I see, thank you very much for the clarifications. It seems to me like Zygote is not what I need for my project, then.
Just in case it wasn't clear before, you can use Zygote with CUDA without manually defining rrule
s. But you need to use the array programming interface instead of the kernel programming interface.
Just in case it wasn't clear before, you can use Zygote with CUDA without manually defining
rrule
s. But you need to use the array programming interface instead of the kernel programming interface.
Thank you for highlighting this. Unfortunately, I do need not to apply the same operations to every element in the array. Therefore I think I really need custom kernels.
You may want to describe the kinds of kernels you are working with then, because the array interface is not limited to what you describe. It may be that an alternative AD like ForwardDiff or Enzyme is a better fit for your kernel, so unless you need features Zygote provides it may be fruitful to look at those.
Interesting, perhaps I have some misconceptions about the array interface. Thanks for pointing this out.
One of the things I'm interested is Siddon's algorithm. Simplifying, the algorithm gives you the path travelled by a ray entering a voxel grid until a target voxel is reached. For that, you basically do the following steps:
- Calculate intersection points of the ray with the grid points.
- Sort the intersection points.
- Sum up the path lengths between the points until you reach the target voxel.
All the bullet points should be run for many target voxels in parallel.
I see how I could implement the bullet points in a parallel way, but parallelising over the target voxels seems tricky to me without writing custom kernels. I'm more than happy to hear your thoughts about doing this with the array interface. :)

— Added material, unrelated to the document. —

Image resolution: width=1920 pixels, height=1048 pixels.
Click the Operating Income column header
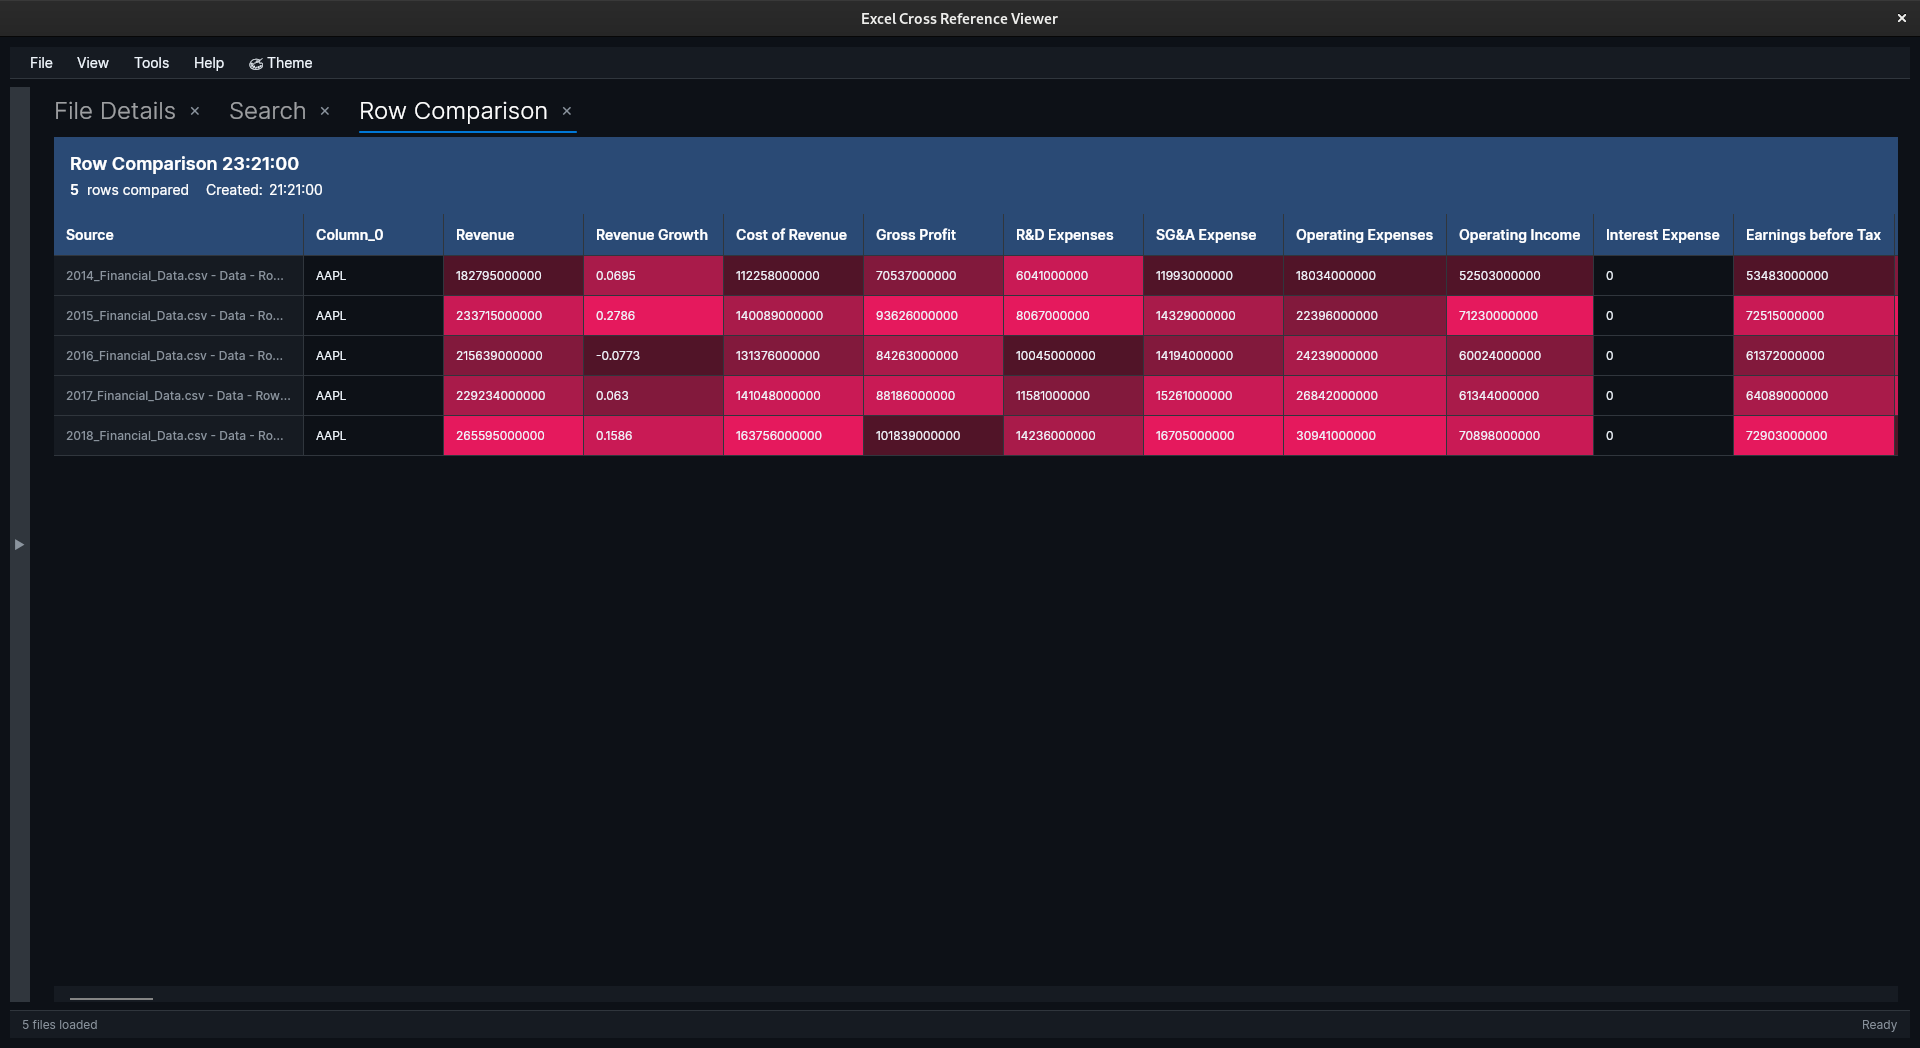click(x=1519, y=235)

Interesting algorithm! I agree this does not seem possible (or at least not easy) to do with the array interface. Enzyme seems like the best option for differentiating GPU kernels these days, just be prepared for it to be a little rough around the edges. If you're able to express the algorithm as a Tullio expression like https://discourse.julialang.org/t/using-zygote-with-custom-cuda-kernels/65688/3, that's another possible avenue to explore.
Thanks for the hint, I'll keep Tullio in mind. However, I don't think it's flexible enough for my needs, especially because Siddon's algorithm is only one step in my project.
I think I found another example of non-functioning CUDA calls:
using Zygote
function my_loss(v)
# This works:
# l = sum(v)
# This does not work:
l = reduce(+, v)
return l
end
v = cu([1., 2.])
Zygote.gradient(my_loss, v)
Calling the reduction outside of Zygote works, but does not return a CUDA array. I guess this makes sense and is not a problem because we just need to copy a single float.
Does somebody know how to execute the reduction correctly?
Looking at the call chain, this would require a rule for either reduce(::typeof(+),::CuArray{Float32, 1, CUDA.Mem.DeviceBuffer})::Float32
or mapreduce(::typeof(identity),::typeof(+),::CuArray{Float32, 1, CUDA.Mem.DeviceBuffer})::Float32
. ChainRules is probably the best place for that.
Thanks for the hint, I've opened an issue in the ChainRules repo.
Encountered the CUDA.ones()
couldn't take derivatives. What's the current solution around?
workaround for those operations having zero gradients is adding the following to your code
using ChainRulesCore
@ignore_derivatives CUDA.ones(::Any...)
Documentation for the above: https://juliadiff.org/ChainRulesCore.jl/stable/api.html#Ignoring-gradients. I'd go so far as to say this is the "official" recommendation for methods which aren't marked non-diff in libraries Zygote can't directly depend on.